Elsewhere, another exciting race is afoot in the league: the sprint for the third and fourth places. Tottenham Hotspur, led by Mauricio Pochettino, the most feted manager to have never won a trophy, led this particular race for most of the season. But at the moment, all the bets are off. Arsenal, Chelsea and Manchester United, all with new managers, make up the rest of the field in this sprint to the finish. Come end of the season, two of those four teams will be denied a place in the top four, and, therefore, Champions League football. You could barely insert a cigarette paper between the sides in this contest. Not for years has this particular fight been so frenzied. So much can change in so little time.

Of the other big leagues in Europe, only the German league has some interest left in it although the inevitable — Bayern Munich winning — seems to be forthcoming. Juventus has sewn up the Italian league. For the eighth time in the past 11 seasons, Barcelona’s hold on the Spanish title is assured.

In comparison, the English Premier League remains a cauldron. Anything, really, is possible in the three weeks ahead.

Your ideal companion as you immerse yourself in the taut, enthralling final stretch of the campaign should be just as absorbing a book: Michael Cox’s The Mixer: The Story of Premier League Tactics, from Route One to False Nines. I don’t know what the publishers were after with that subtitle. It is plain misleading. The Mixer does delve into tactics. But it is really the story of the Premier League, the fascinating tale of the transformation of the English top flight, of how it went from being, as the Sunday Times once put it, “a slum sport played in slum stadiums, increasingly watched by slum people” to what it is today: awash in obscene amounts of money, a cosmopolitan, globalised TV spectacle with a following across the world.

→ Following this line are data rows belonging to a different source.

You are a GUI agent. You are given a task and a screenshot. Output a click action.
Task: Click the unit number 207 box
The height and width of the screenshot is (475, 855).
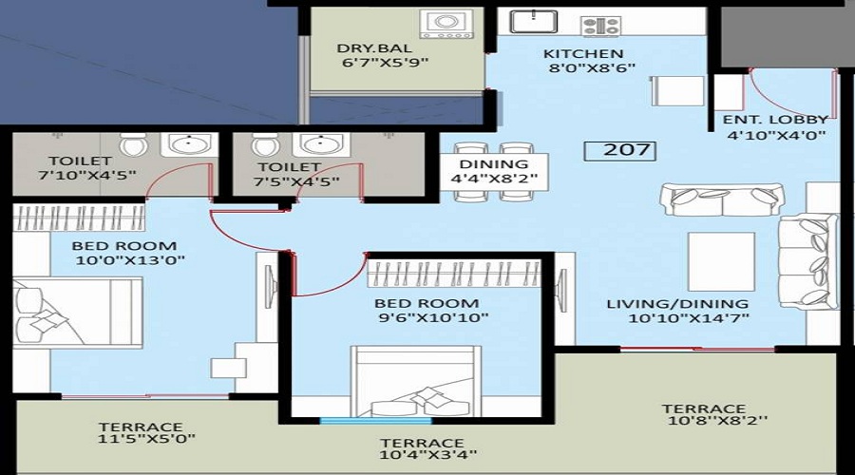tap(619, 150)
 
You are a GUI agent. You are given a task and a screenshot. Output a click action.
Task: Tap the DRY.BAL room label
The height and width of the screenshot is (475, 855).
tap(374, 48)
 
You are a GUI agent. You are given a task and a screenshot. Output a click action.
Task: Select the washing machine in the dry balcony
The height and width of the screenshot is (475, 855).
tap(446, 25)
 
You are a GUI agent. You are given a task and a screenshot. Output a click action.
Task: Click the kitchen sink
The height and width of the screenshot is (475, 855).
tap(533, 21)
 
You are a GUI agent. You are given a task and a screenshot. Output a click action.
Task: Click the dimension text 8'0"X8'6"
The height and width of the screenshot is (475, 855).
tap(592, 68)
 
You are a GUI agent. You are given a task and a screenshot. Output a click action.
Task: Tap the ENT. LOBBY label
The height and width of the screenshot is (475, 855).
tap(776, 120)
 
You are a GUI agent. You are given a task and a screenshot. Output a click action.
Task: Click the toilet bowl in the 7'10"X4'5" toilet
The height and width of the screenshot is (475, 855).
tap(134, 144)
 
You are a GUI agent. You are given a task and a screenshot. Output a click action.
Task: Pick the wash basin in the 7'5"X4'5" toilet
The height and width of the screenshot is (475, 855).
tap(318, 144)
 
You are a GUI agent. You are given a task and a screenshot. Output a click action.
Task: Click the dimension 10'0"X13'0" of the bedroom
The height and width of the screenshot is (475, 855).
tap(130, 260)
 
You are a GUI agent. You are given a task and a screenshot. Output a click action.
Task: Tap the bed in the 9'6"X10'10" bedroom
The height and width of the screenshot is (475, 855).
tap(416, 381)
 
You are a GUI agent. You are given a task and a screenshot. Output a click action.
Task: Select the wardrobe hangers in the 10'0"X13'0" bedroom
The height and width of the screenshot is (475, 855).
tap(79, 218)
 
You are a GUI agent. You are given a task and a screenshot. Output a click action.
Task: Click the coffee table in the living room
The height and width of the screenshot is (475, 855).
tap(721, 262)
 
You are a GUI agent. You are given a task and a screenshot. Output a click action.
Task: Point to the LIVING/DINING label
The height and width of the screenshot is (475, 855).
tap(677, 304)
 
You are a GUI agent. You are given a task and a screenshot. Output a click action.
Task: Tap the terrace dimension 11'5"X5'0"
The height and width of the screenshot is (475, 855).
tap(146, 438)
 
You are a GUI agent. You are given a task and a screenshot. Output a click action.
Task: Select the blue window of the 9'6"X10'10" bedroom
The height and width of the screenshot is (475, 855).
tap(375, 421)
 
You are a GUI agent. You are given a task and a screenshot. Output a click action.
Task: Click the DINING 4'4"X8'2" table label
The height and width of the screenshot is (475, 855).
tap(494, 171)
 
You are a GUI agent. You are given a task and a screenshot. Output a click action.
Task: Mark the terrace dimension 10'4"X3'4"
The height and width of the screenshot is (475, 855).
tap(428, 454)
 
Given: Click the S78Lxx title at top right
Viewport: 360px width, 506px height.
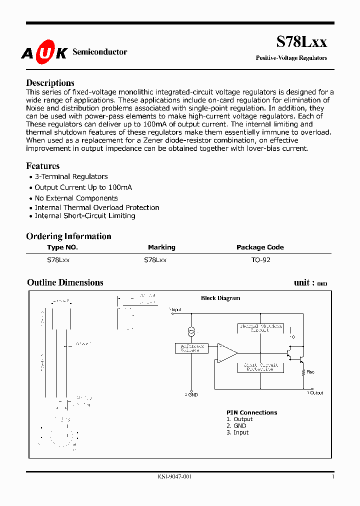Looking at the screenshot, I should pyautogui.click(x=302, y=42).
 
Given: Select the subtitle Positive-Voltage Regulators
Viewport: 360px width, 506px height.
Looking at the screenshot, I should pyautogui.click(x=292, y=58).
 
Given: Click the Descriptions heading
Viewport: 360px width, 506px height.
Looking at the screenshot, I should pyautogui.click(x=50, y=83).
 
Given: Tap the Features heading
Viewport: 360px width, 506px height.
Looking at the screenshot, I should pyautogui.click(x=42, y=166).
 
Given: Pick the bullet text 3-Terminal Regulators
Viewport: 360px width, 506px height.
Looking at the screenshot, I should pyautogui.click(x=71, y=176).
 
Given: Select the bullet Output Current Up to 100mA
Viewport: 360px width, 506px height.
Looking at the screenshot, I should pyautogui.click(x=83, y=188).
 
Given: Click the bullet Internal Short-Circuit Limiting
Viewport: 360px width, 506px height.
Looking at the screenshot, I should pyautogui.click(x=84, y=216).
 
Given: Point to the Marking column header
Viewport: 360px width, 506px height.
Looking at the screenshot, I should pyautogui.click(x=162, y=248).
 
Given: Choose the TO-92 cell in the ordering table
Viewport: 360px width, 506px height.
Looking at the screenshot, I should pyautogui.click(x=260, y=260).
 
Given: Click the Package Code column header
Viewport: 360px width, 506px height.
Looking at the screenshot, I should pyautogui.click(x=260, y=248).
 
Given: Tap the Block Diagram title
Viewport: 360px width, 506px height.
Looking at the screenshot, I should pyautogui.click(x=220, y=298).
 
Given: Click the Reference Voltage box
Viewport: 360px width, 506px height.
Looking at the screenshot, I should pyautogui.click(x=192, y=348).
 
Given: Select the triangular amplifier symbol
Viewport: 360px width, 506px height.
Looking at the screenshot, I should pyautogui.click(x=227, y=352).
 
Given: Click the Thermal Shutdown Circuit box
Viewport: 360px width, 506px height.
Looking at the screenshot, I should pyautogui.click(x=260, y=328).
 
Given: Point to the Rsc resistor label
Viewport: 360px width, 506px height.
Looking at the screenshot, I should pyautogui.click(x=310, y=372).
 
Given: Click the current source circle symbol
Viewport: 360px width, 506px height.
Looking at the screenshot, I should pyautogui.click(x=191, y=332).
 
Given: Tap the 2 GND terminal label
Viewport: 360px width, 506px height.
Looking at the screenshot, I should pyautogui.click(x=191, y=395).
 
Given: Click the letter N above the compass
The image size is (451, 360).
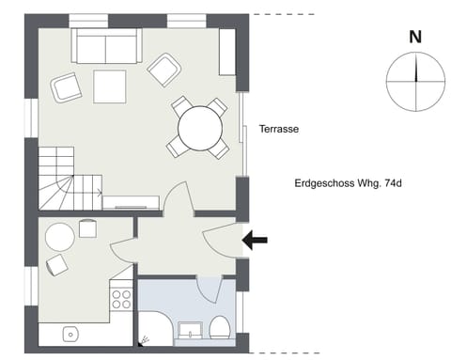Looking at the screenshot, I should (414, 38).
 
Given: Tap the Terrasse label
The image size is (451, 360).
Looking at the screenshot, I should (279, 131).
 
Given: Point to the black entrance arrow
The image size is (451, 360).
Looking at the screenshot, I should (255, 242).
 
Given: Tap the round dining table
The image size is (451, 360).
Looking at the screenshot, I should (199, 128).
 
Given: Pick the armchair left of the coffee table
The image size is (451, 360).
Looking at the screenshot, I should (67, 87).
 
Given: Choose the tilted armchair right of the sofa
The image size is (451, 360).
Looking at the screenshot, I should (164, 68).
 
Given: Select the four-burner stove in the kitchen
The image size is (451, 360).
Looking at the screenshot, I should (121, 299).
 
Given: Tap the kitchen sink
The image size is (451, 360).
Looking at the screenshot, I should (70, 334).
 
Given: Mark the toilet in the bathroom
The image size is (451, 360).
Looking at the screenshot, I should (221, 329).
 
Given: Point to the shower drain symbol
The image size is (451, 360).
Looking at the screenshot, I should (145, 338).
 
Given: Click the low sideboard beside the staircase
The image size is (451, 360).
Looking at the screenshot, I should (131, 200).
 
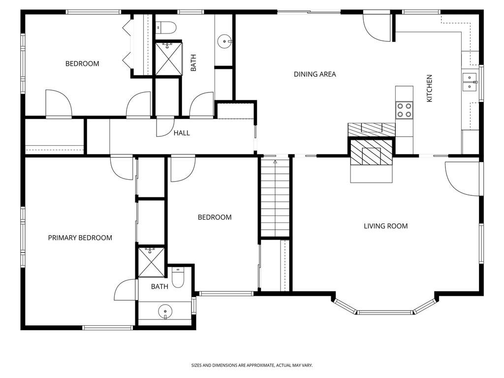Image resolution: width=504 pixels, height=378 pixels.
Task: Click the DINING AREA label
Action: pos(315,74)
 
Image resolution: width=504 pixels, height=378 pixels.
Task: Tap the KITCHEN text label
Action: pos(429,89)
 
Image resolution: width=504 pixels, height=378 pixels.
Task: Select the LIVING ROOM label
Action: pos(385,226)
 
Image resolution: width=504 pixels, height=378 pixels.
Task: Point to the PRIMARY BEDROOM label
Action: pos(80,238)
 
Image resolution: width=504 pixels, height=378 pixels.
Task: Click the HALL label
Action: pos(181,133)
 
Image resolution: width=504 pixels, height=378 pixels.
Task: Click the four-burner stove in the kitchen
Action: pos(405,110)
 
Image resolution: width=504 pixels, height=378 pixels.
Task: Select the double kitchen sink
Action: pos(470,81)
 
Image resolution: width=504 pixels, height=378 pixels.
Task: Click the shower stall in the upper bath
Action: pos(168,59)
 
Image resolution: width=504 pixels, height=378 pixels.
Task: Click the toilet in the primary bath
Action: pos(178,278)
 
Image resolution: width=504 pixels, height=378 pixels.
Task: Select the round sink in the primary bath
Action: pos(165,312)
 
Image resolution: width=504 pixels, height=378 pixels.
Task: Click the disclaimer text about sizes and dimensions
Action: pos(252,365)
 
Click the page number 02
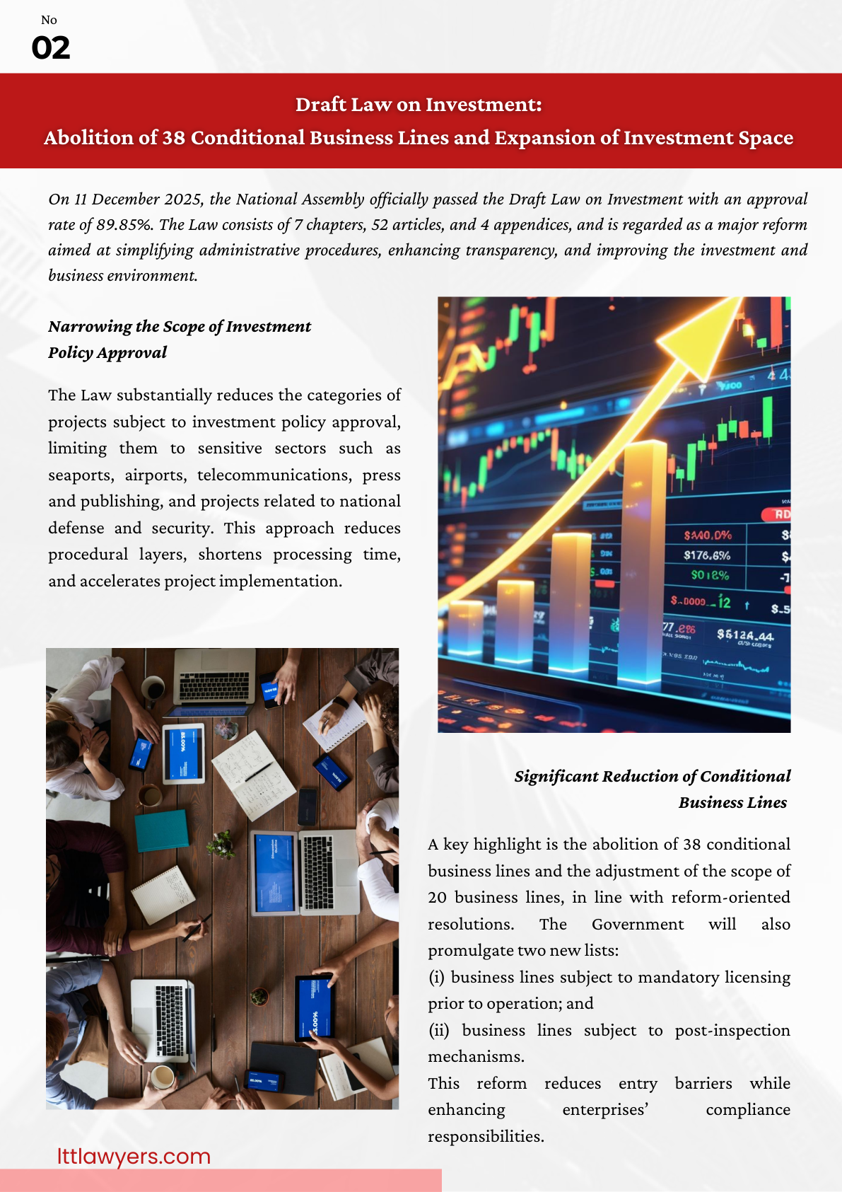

The book derives its title from the English predilection, in the pre-Premier League era, for defenders to “put it in the mixer”, that is, to hit long balls upfield targeted at a brawny striker hovering near the opposition’s penalty area (also known as Route One). How things have changed. Cox traces the change in tactics (both the how and the why of it), talks about various formations, the ball playing defender, the marauding full back, inverted wingers and false nines, but nowhere does he sound dry or pedantic.

This is because he sees all this through the prism of characters and personalities. The Mixer is particularly good when it deals with the men whose transformative influences made the Premier League what it is today. We read about the impact of managers such as Sir Alex Ferguson, Arsene Wenger, Jose Mourinho or Rafa Benitez. We learn about the imprint players such as Eric Cantona, Thierry Henry, Wayne Rooney, Rio Ferdinand or Denis Bergkamp left on the league. We revel in the monumental achievements of teams that defined and brought something unprecedented into the league such as Arsenal’s Invincibles of 2003-04, Manchester United’s treble winners of 1998-99 or Claudio Ranieri’s Leicester City, title winners in 2015-16, overcoming 1000-1 odds. The book most comes alive when dealing with these tropes, and in relating them to the overall expansion in allure of the Premier League.

The Mixer was first published in 2017 to mark the 25th anniversary of the beginning of the Premier League. Two years on, at the closing stages of one of the best and tightest seasons in the league’s history, it remains an entertaining, compelling read.